Vielleicht sitzen Sie ja gerade über den Urlaubskatalogen, und suchen in der „Last Minute“-Abteilung hektisch nach einer Möglichkeit, doch noch wegzukommen. Oder Sie haben schon längst für den kommenden Winter gebucht, wegen dem Frühbucherbonus. Vielleicht blättern Sie wehmütig, weil sich finanziell schon wieder kein Urlaub ausgeht heuer. Vielleicht geht es Ihnen aber auch ein bisschen so wie mir – und Sie zweifeln, wozu das überhaupt gut sein soll. Wegfahren, wo viele andere auch schon hingefahren sind, und wieder zurückkommen mit einem Sonnenbrand auf der Nase, einem Haufen Fotos, den sich keiner freiwillig anschauen will, und leisen Zweifeln, ob das alles wirklich dafürgestanden ist.

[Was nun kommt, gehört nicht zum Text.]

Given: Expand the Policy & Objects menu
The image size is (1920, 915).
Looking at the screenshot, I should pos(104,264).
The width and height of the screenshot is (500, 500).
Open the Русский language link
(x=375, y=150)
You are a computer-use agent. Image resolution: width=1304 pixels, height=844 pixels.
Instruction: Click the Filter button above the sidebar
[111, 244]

Reisen, das hieß einmal: Aufbrechen ins Ungewisse. Ein bisschen Bargeld in die Tasche stecken, einen zerfledderten Reiseführer vielleicht, in den Zug steigen, und nicht genau wissen, wann und wo man aussteigen wird. Wo einem ein Schlafplatz angeboten würde, vielleicht. Wo man einen netten Menschen trifft, der einen dazu überredet. Wo es so aussieht, als würde man mit wenig Geld gut ein paar Tage lang durchkommen. Keine Eile haben beim Weiterfahren. Aber stets dann aufbrechen, wenns am schönsten ist.

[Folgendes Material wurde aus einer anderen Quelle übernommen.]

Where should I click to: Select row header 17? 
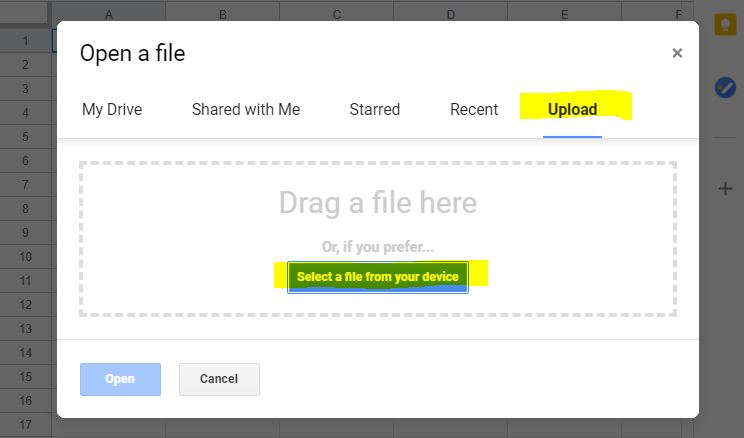click(x=26, y=425)
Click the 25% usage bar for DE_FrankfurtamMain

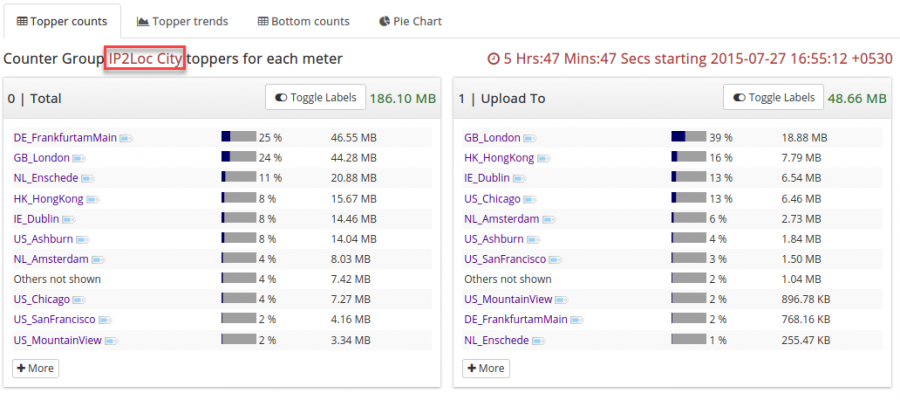click(238, 137)
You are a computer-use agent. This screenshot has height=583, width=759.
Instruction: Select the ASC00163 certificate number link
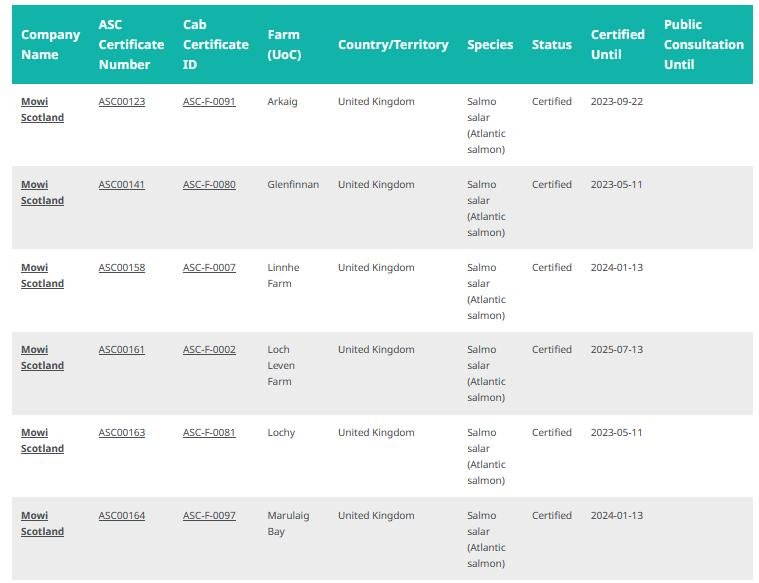(121, 432)
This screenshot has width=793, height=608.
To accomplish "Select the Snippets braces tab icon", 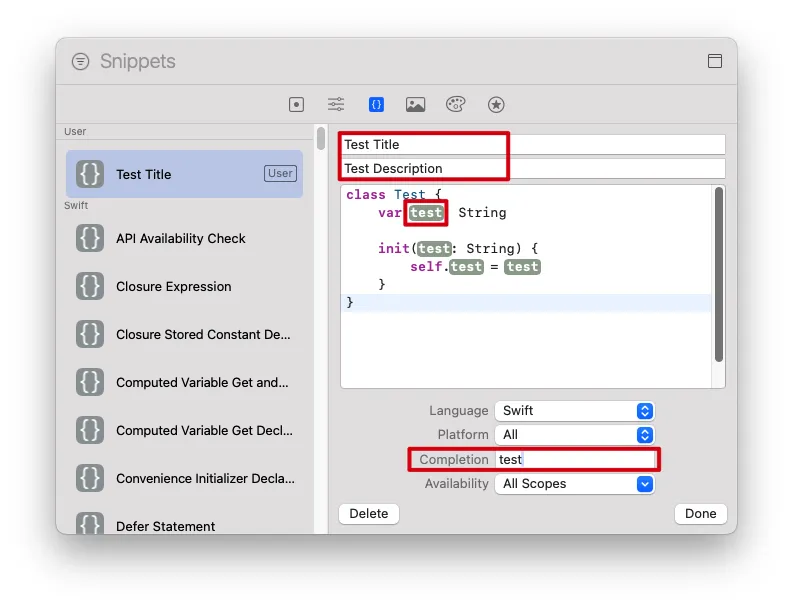I will pos(376,105).
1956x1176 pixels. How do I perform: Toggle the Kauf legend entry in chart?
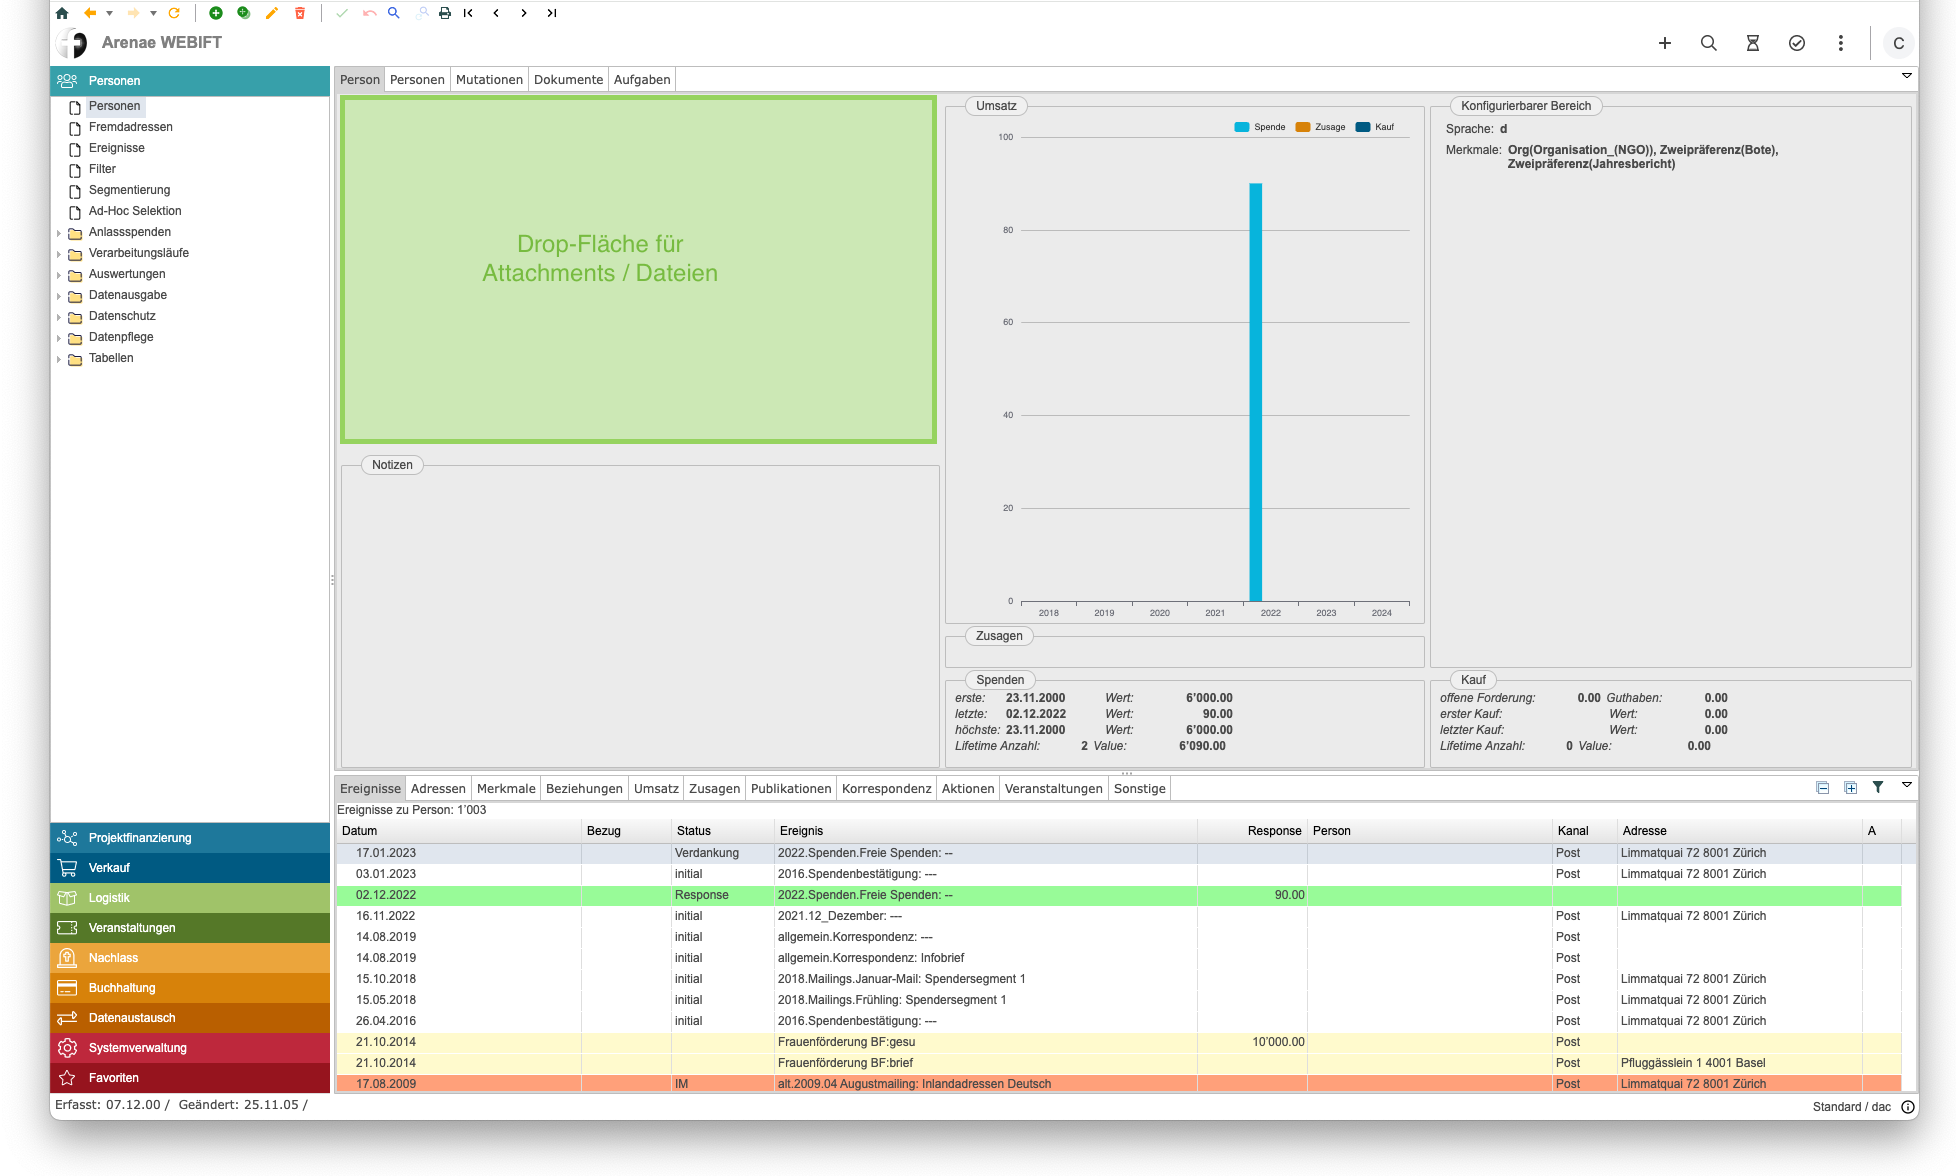[1375, 127]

Für viele Generation von Menschen war Reisen der Ausbruch aus Gewissheiten daheim. Wer reiste, wollte das Gewohnte hinter sich lassen und suchte das Fremde, das Neue, die Irritation. Man rechnete damit, sich fürchten zu müssen, mit unvorhersehbaren Situationen umzugehen, in der Ödnis festzustecken oder sich mitunter auch ganz schrecklich zu langweilen. Man konnte nie wissen, ob man dort, wo man hinfuhr, willkommen geheißen oder feindlich umzingelt würde.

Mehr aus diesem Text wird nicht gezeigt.